I have the following table. basically simplified version of my table. I need to aggregate few columns, I will explain what I am trying to do and also what I have written till now.
tableName
food.id STRING NULLABLE food.basket.id STRING NULLABLE food.foodType STRING NULLABLE food.price INTEGER NULLABLE food.printed BOOLEAN NULLABLE food.variations RECORD REPEATED food.variations.id INTEGER REPEATED food.variations.amount INTEGER NULLABLE
Sample data id basket.id. foodType. price. printed. variations.id variations.amount 1. abbcd. JUNK. 100. TRUE. NULL. NULL 2. cdefg. PIZZA. 200. TRUE. 1234. 10 2345. 20 5678. 20 3. abbcd. JUNK. 200. FALSE. 1234. 10 4. uiwka. TOAST. 500. FALSE. NULL. NULL
variations can be like pizza toppings, each variation has an amount, say veggie toppings cost 10 cent and meat toppings cost 20 cents for simplicity
so now I am trying to aggregate some data for this table
I am trying to get
- number of items printed (items where printed = TRUE)
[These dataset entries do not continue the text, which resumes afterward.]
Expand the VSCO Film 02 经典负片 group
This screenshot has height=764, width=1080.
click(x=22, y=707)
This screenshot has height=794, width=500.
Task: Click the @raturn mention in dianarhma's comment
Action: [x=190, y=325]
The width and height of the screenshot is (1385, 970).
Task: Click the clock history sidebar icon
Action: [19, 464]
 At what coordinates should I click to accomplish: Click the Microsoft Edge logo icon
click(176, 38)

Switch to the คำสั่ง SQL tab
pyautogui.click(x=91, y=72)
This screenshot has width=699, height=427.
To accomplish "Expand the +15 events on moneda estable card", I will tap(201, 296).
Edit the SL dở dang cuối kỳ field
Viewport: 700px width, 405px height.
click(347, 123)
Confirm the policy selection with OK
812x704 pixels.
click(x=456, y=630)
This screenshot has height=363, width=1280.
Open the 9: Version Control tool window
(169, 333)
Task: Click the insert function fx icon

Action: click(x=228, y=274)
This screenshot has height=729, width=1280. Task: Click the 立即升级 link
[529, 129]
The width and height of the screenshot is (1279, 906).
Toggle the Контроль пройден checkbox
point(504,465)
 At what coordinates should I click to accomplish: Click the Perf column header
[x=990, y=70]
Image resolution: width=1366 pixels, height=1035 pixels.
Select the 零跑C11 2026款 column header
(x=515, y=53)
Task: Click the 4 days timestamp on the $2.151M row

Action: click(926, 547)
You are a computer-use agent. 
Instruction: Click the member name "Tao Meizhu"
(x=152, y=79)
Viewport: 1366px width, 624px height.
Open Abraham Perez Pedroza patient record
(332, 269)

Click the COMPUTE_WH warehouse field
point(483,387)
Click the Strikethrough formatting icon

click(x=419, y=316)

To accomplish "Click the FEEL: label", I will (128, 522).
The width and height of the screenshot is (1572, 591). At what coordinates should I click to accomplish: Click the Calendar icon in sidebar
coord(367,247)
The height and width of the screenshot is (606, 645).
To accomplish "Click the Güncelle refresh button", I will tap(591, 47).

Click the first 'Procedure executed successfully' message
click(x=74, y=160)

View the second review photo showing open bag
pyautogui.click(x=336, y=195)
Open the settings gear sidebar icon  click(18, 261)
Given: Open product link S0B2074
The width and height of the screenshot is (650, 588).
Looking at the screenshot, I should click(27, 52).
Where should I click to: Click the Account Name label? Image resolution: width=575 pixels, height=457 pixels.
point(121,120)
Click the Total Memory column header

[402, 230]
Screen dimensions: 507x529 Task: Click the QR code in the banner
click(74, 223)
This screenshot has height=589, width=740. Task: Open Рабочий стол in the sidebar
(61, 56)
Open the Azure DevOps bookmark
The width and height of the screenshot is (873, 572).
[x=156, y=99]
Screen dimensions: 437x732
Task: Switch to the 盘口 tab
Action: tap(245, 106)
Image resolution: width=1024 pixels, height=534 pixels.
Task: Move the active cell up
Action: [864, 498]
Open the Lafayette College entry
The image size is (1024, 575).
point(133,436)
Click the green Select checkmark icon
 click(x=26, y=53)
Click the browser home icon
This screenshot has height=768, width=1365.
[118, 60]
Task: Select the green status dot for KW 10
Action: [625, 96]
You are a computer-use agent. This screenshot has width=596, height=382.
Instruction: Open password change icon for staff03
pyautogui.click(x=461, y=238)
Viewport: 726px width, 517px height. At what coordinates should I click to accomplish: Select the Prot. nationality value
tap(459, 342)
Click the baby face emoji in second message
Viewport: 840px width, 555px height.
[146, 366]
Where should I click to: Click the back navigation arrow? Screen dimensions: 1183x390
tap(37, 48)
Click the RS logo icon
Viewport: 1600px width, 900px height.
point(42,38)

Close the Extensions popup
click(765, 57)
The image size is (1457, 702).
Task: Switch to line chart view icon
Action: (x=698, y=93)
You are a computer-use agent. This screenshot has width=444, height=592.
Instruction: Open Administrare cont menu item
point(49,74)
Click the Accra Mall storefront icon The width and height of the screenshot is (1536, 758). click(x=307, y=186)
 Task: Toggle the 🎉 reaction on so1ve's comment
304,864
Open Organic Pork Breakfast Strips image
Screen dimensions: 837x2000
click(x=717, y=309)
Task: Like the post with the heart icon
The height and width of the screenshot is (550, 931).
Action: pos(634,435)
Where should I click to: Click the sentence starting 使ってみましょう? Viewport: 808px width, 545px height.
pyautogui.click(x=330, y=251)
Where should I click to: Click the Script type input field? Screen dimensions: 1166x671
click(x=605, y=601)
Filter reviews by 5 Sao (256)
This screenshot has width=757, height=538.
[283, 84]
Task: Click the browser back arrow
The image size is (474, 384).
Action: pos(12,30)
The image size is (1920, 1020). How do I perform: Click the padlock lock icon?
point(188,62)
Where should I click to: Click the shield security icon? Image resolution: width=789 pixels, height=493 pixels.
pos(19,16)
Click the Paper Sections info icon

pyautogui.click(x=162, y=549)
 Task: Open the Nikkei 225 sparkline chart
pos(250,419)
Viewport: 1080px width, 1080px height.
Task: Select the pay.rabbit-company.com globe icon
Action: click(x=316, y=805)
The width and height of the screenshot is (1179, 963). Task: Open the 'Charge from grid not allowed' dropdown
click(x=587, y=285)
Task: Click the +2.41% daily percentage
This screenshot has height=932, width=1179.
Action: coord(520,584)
- number of items unprinted (items where printed = FALSE)
- total cost of all items
- total price of all variations
- total number of unique baskets for a specific foodType
This is the query I have:
select SUM(CASE When item.printed = TRUE Then 1 Else 0 End ) as printed, SUM(CASE When item.printed = FALSE Then 1 Else 0 End) as nonPrinted, SUM(item.price) as price, (select COUNT(DISTINCT(item.basket.id)) from tableName where itemType = "JUNK") AS baskets, (select SUM(CASE when m.amount is NULL then 0 Else m.amount END) as variations_total from tableName, UNNEST(item.variations) as m) as variations from tableName;
printed. unprinted. price. baskets. variations. 2. 2. 1000. 1. 60
Now I get the result that I expect. I am trying to understand if we can do this without using subqueries and use only joins?
Advertisement
Answer
Below is for BigQuery Standard SQL and assumes that your query is really working (saying this because your data example does not exactly fit into query you provided)
So, below two subqueries
(select COUNT(DISTINCT(item.basket.id)) from tableName where itemType = "JUNK") AS baskets, (select SUM(CASE when m.amount is NULL then 0 Else m.amount END) as variations_total from tableName, UNNEST(item.variations) as m) as variations
can be replace with
COUNT(DISTINCT IF(itemType = "JUNK", item.basket.id, NULL)) AS baskets, SUM((SELECT SUM(amount) FROM item.variations)) AS variations
Believe me or not – but result will be the same
Row printed nonPrinted price baskets variations 1 2 2 1000 1 60
So, as you can see yo don’t need subqueries and you don’t need joins here either
Note: in the second row – (SELECT SUM(amount) FROM item.variations)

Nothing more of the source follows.